L'elemento essenziale cardinale nel testamento è indubbiamente costituito dalla volontà del testatore. Essa gode di una valorizzazione speciale, maggiore, in particolare, rispetto agli atti negoziali inter vivos (quand'anche unilaterali). La ragione è facilmente intuibile: stante il fatto che gli atti di ultima volontà sono destinati ad assumere efficacia successivamente alla morte del disponente, è chiaro che sono
irripetibili e
non emendabili da costui. Più stringente e appropriato diviene il riferimento al generale principio di conservazione ( utile per inutile non vitiatur ).

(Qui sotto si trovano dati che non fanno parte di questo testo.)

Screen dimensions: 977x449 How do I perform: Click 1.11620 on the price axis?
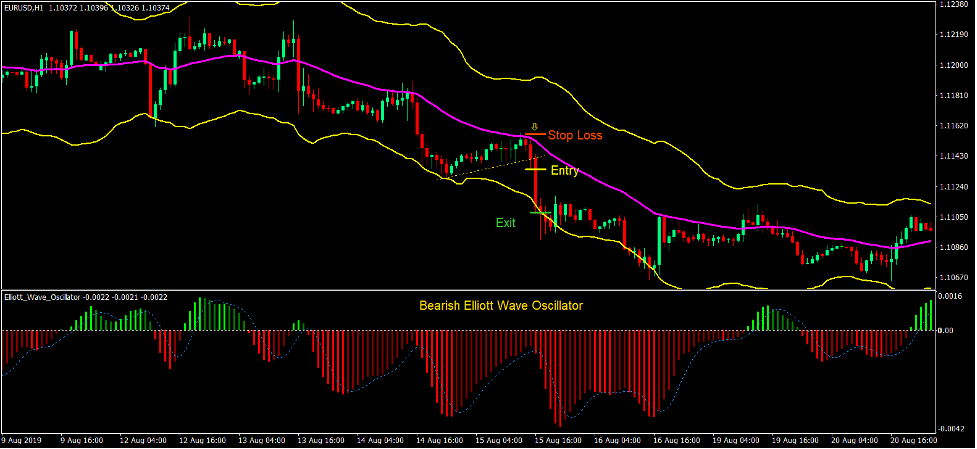954,126
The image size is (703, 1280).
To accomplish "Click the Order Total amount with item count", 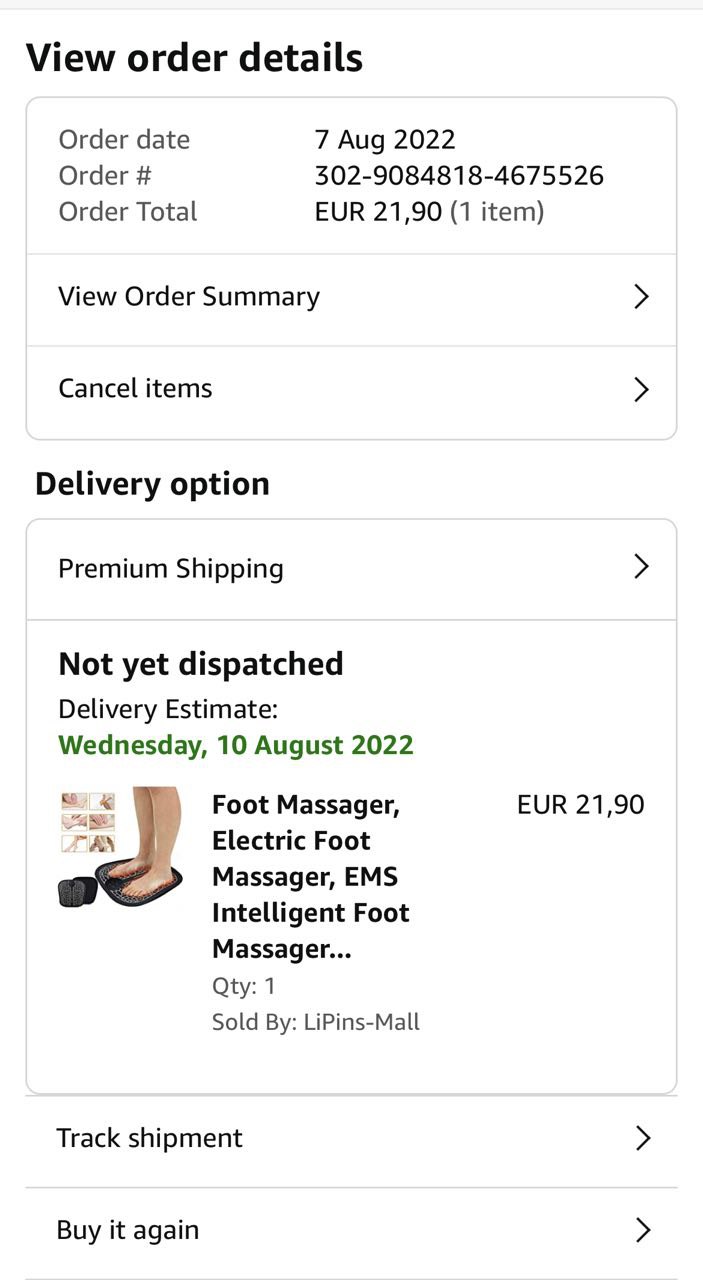I will 429,212.
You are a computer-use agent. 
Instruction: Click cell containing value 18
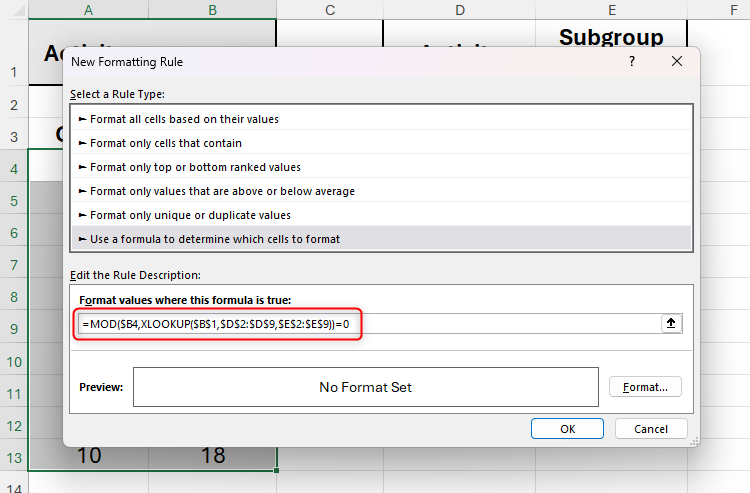[212, 456]
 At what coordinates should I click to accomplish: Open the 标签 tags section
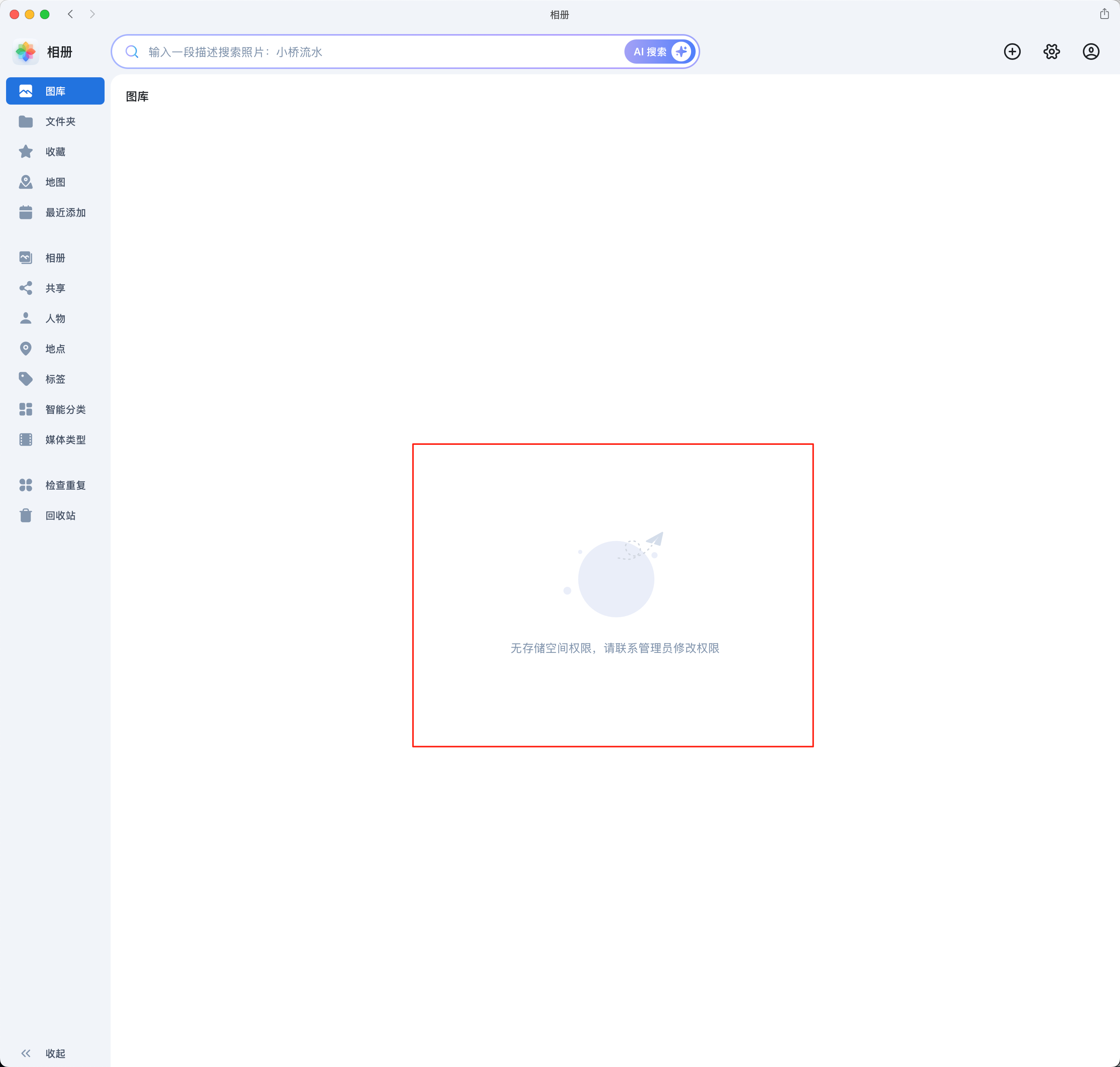pyautogui.click(x=55, y=379)
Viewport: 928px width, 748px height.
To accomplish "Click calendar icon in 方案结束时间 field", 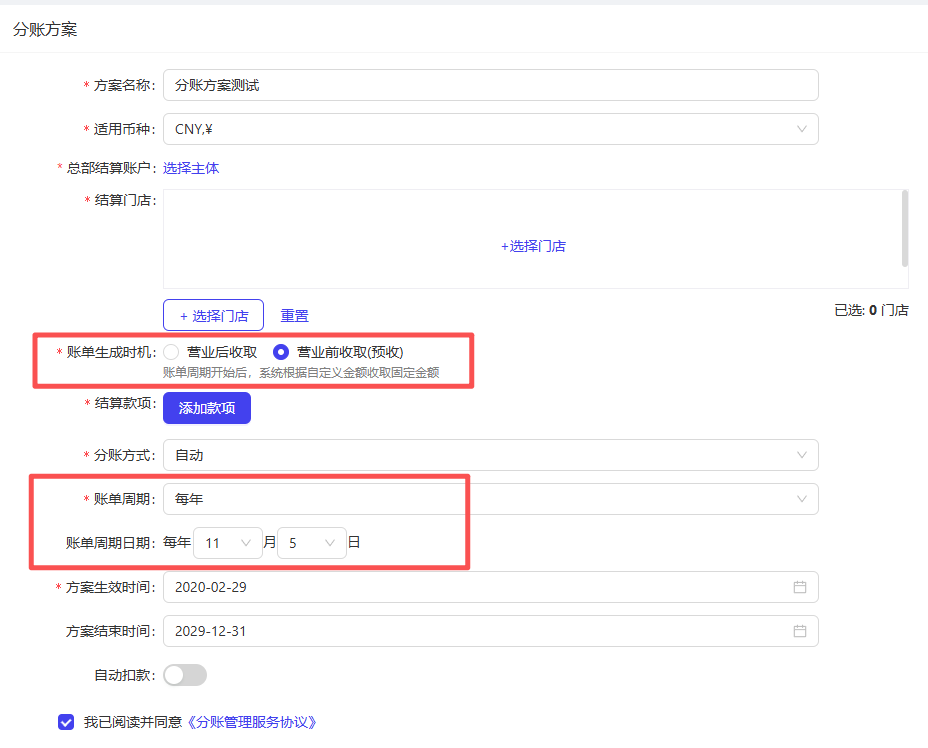I will (799, 631).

Per questa ragione la legge appronta una serie di regole volte a conferire speciale protezione alla volontà testamentaria. Si pensi anzitutto all'
art.590 cod.civ. che (sia pure sulla scorta di alcuni requisiti che meglio saranno specificamente trattati) consente la
conferma delle disposizioni di ultima volontà quand'anche annullabili o radicalmente nulle. Si può inoltre rammentare la non indispensabilità ex
art.591 cod.civ. , ai fini dell'annullamento del testamento per
incapacità naturale del disponente, del requisito del grave pregiudizio che l'
art.428 cod.civ. richiede, invece, per gli atti tra vivi unilaterali. Si pensi ancora alla peculiare rilevanza dei vizi della volontà che si concreta nella impugnativa per
captazione (
art.624 cod.civ. ), la cui legittimazione attiva compete significativamente a chiunque vanti un interesse giuridicamente rilevante. Nè, da ultimo, la ricerca del reale intento del testatore, quand'anche divergente rispetto al tenore letterale delle espressioni adoperate, è infrenata dal rispetto della
regola dell'affidamento, propria degli atti inter vivos. Mentre in quest'ultimo ambito nell'ipotesi di divergenza tra interno volere e dichiarazione il nodo viene sciolto in base alla regola secondo la quale il primo rileva nei limiti in cui il soggetto al quale la dichiarazione era diretta conosceva o era in grado di conoscere il contrasto (diversamente palesandosi irrilevante, dovendo il dichiarante attenersi alla propria dichiarazione impegnativa), nel campo del negozio testamentario opera invece il principio della prevalenza dell'intento del disponente. D'altronde il testamento possiede una struttura unilaterale non recettizia a fronte della quale non interagiscono altri soggetti: anche gli eredi ed i legatari in favore dei quali fossero state previste le attribuzioni non possono certo fare affidamento non interagendo in alcun modo con l'espressione della volontà testamentaria
nota1.
Notevoli sono le applicazioni del principio della volontà in materia di interpretazione del testamento, ciò che sarà oggetto di separata disamina.
Note
nota1
Cfr. per tutti Betti, Teoria generale del negozio giuridico, in Tratt. dir.civ.it., dir. da Vassalli, Torino, 1960, p.368.